● **Passage to read**
# # # # #


    I was walking from my class called Flag Stomping Patriotism and Reagan’s Secret Gay Double Life and something caught my nose by surprise. That old familiar smell, as if suddenly I was back on the island all over again. I noticed the smell was protruding from a pile of copies of the Fairfield Mirror. I picked one up, but the smell was very faint. However, it kept getting more and more intense as I approached the Opinion section. After reading the Other Side, I have lost my sense of smell.

    Johnny, with this article you have gone from a Hirschy Kiss to a full sized Hirschy Bar.

    Reply
    • Hugh Mungus

      Johnny! I promised myself I wouldn’t comment on your articles again, but seeing Jai’s ignorant, globalist take on your brave, prophetic op-ed made me want to come out of the shadows and defend your honour! Literally I was hiding in a dumpster behind the T-Mobile store, in the shade. After your last article, I turned a new leaf and gave my laptop away to the third world like you advised me to, causing me to be ineligible to register for classes for the semester. You see, I was on This Side, but I needed a sweet, sweet taste of that Other Side, so I stumbled into the T-Mobile store and found the nearest Blackberry to comment on this article with.

# # # # #

● **Provided records**
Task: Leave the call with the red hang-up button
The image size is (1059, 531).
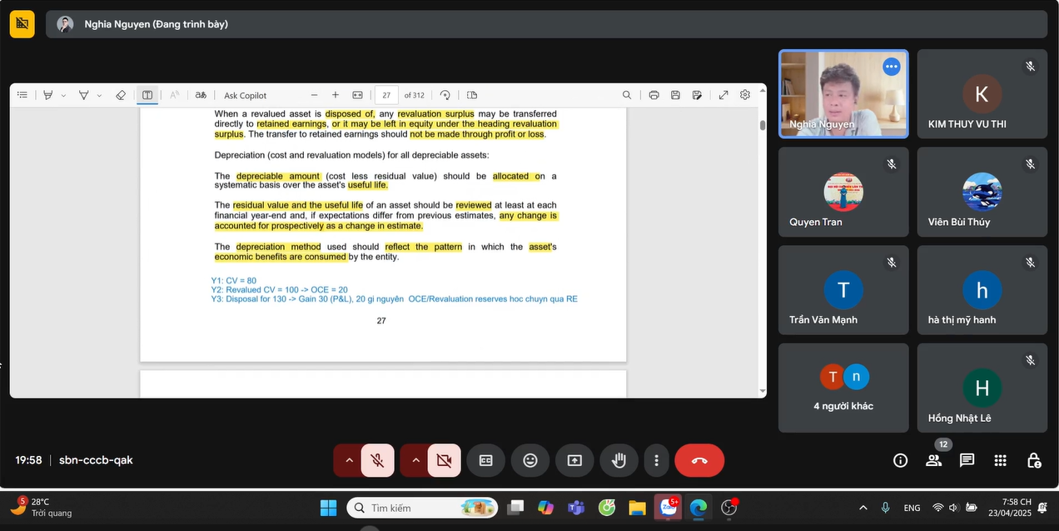Action: (699, 460)
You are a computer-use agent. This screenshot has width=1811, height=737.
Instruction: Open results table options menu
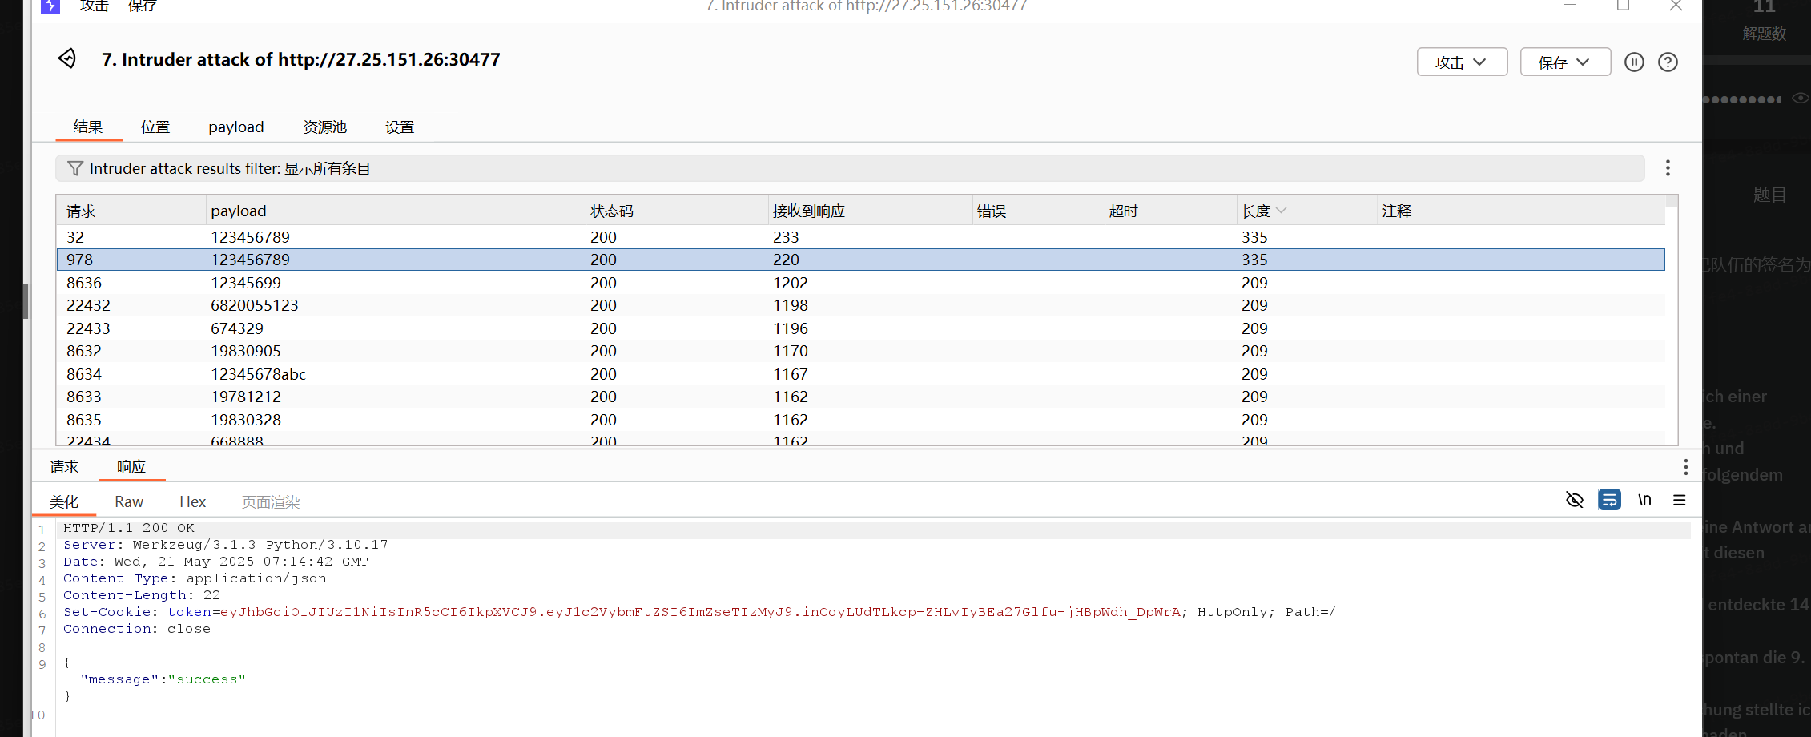(1668, 168)
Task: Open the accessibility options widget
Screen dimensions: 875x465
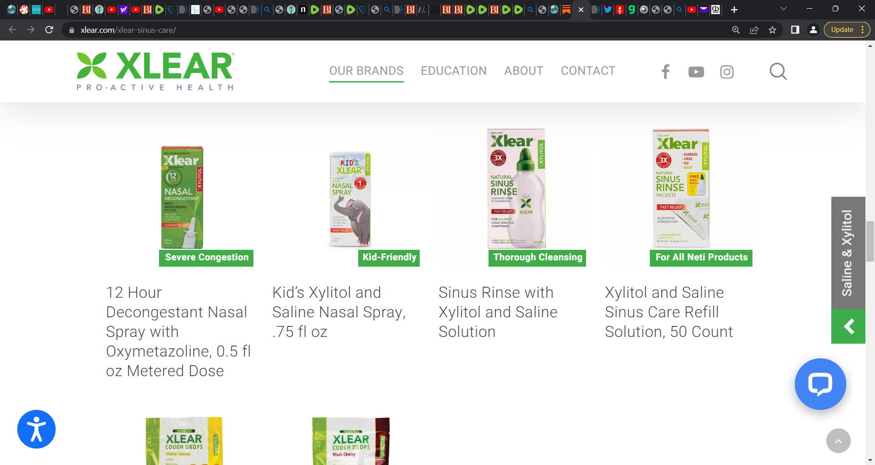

# # # # #

Copy the reader comments above word for word, from "I was walking" to "sense of smell.".

I was walking from my class called Flag Stomping Patriotism and Reagan’s Secret Gay Double Life and something caught my nose by surprise. That old familiar smell, as if suddenly I was back on the island all over again. I noticed the smell was protruding from a pile of copies of the Fairfield Mirror. I picked one up, but the smell was very faint. However, it kept getting more and more intense as I approached the Opinion section. After reading the Other Side, I have lost my sense of smell.